Monday, July 27, 2015

The Biodiversity Data Journal is not machine readable

626ce1b38c2b42f77802e4e8c597820e 400x400In my (previous post ) I discussed the potential for the Biodiversity Data Journal (BDJ) to be a venue for nano (or near-nano publications). In this post I want to draw attention to what I think is a serious stumbling block, which is the lack of machine readable statements in the journal.

Given that the journal is probably the most progressive in the field (indeed, is suspect that there are few journals in any field as advanced in publishing technology as BDJ) this may seem an odd claim to make. The journal provides XML of its text, and typically provides data in Darwin Core Archive format, which is harvested by GBIF. The article XML is marked up to flag taxonomic names, localities, etc. Surely this is the very definition of machine readable?

The problem becomes apparent when you ask "what claims or assertions are the papers making?", and "how are those assertions reflected in the article XML and/or the Darwin Core Archive?".

For example, consider the following paper:

Gil-Santana, H., & Forero, D. (2015, June 16). Aristathlus imperatorius Bergroth, a newly recognized synonym of Reduvius iopterus Perty, with the new combination Aristathlus iopterus (Perty, 1834) (Hemiptera: Reduviidae: Harpactorinae) ​. BDJ. Pensoft Publishers.

The title gives the key findings of this paper: Aristathlus imperatorius = Reduvius iopterus, and Reduvius iopterus = Aristathlus iopterus. Yet these statements are no where to be found in the Darwin Core Archive for the paper, which simply lists the name Aristathlus iopterus. The XML markup flags terms as names, but says nothing about the relationships between the names.

Here is another example:

Starkevich, P., & Podenas, S. (2014, December 30). New synonym of Tipula (Vestiplex) wahlgrenana Alexander, 1968 (Diptera: Tipulidae). BDJ. Pensoft Publishers.
Indeed, I've yet to find an example of a paper in BDJ where a synonomy asserted in the text is reflected in the Dawrin Core Archive!

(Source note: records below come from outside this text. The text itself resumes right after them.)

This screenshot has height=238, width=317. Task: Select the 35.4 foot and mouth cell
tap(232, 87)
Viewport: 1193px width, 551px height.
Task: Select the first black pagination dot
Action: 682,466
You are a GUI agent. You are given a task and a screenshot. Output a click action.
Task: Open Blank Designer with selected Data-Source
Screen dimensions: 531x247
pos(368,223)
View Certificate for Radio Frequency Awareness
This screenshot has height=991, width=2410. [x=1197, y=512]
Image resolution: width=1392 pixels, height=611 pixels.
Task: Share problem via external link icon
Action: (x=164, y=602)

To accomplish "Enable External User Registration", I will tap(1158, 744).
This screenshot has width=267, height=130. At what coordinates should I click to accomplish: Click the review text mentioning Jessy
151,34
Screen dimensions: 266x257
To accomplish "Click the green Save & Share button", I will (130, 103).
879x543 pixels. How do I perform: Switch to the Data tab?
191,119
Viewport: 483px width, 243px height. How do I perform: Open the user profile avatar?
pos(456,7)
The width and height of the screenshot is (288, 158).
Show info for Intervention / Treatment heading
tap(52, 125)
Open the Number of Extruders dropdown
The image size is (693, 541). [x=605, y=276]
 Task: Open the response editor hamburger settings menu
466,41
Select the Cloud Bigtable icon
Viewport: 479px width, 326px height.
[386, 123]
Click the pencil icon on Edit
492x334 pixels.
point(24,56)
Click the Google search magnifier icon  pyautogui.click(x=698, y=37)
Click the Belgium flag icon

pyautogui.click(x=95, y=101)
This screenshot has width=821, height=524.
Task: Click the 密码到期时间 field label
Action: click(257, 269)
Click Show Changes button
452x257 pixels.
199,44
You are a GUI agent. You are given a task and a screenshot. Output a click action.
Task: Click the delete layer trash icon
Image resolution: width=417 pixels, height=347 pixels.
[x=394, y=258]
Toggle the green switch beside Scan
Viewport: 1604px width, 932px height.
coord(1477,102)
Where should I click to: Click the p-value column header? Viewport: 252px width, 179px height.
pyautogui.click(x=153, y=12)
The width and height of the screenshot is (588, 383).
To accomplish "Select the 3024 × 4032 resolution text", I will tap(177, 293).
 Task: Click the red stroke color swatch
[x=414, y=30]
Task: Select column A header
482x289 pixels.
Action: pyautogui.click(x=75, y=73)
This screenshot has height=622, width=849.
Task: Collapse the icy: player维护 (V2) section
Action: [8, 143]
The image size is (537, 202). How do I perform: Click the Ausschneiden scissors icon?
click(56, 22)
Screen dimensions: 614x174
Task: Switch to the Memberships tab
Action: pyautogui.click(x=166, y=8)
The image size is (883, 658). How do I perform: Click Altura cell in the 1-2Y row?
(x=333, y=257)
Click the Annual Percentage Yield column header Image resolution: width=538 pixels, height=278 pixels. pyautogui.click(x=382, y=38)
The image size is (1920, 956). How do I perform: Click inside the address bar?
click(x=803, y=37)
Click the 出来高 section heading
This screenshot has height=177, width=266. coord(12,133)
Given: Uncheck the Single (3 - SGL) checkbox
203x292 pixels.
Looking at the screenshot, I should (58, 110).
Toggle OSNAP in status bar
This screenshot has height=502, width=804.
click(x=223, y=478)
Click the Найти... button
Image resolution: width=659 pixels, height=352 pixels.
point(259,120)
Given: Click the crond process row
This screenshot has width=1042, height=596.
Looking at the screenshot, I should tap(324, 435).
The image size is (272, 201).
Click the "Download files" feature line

The issue here is that neither the XML markup nor the associated data files are capturing the semantics of the paper, in the sense of what the paper is actually saying. The XML and DwCA files capture (some) of the names, and localities mentioned, but not the (arguably) most crucial new pieces of information.

There is a disconnect between what the papers are saying (which a human reader can easily parse) and what the machine-readable files are saying, and this is worrying. Surely we should be ensuring that the Darwin Core Archives and/or XML markup are capturing the key facts and/or assertions made by the paper? Otherwise databases down stream will remain none the wiser about the new information the journal is publishing.